March of Dimes
The March of Dimes was founded in 1938 to combat polio. At the time, the cause of the debilitating disease was a mystery.
(President Franklin D. Roosevelt, who suffered from polio, founded the National Foundation for Infantile Paralysis, which American comedian Eddie Cantor called the March of Dimes for its fundraising activity, which solicited dimes. The name stuck. Shortly after his death, FDR’s visage was put on the dime to honor him.)
To raise money to fund finding a cure, the organization placed posters of children on crutches near cash registers in nearly every retail store in the US. They raised money beyond their wildest dreams.
After American virologist Jonas Salk developed a vaccine for polio in 1955, the threat of polio was wiped out almost overnight. But did the March of Dimes stop marching? No way. They had jobs to protect.

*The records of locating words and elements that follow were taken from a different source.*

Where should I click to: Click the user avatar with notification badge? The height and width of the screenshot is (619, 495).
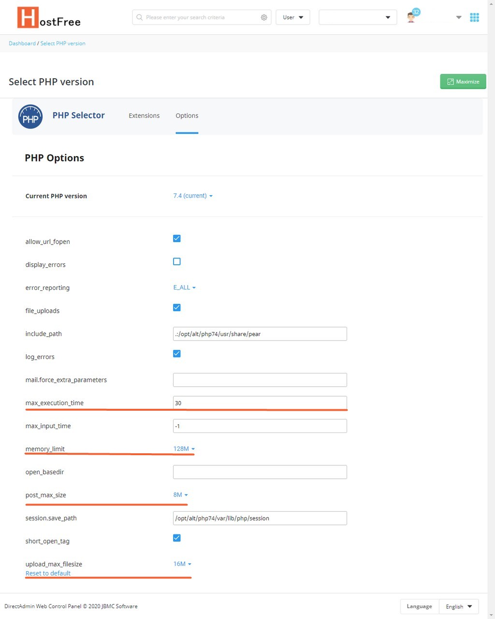(x=410, y=17)
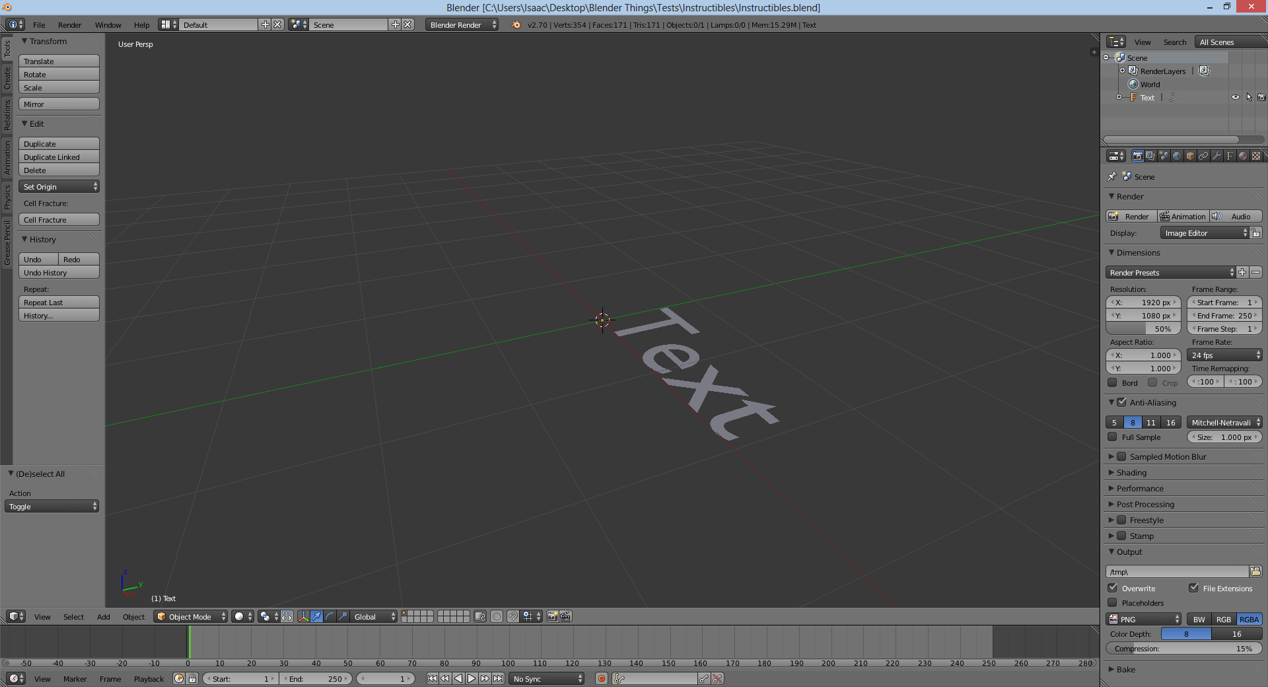The image size is (1268, 687).
Task: Open the Render Presets dropdown
Action: (1169, 272)
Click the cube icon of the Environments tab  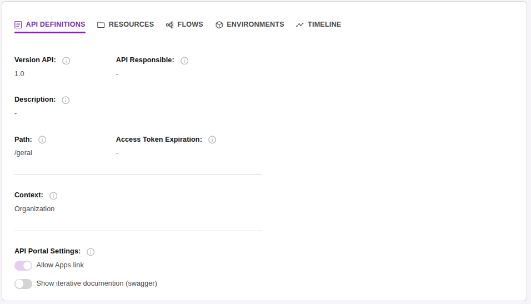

So the organization targeted a new, vaguer, enemy: birth defects. But then, in 2001, researchers had managed to map the human genome: a breakthrough that held the possibility of eliminating birth defects and ending the March of Dimes raison d’être. Hence a new slogan (and mission to go with it): “stronger, healthier babies.” There will be no end to that campaign.
(As of 2016, sacrificing clarity for sheer vigor, the March of Dimes was providing “a fighting chance for every baby,” despite babies’ utter inability to fight chance (or fate, for that matter).)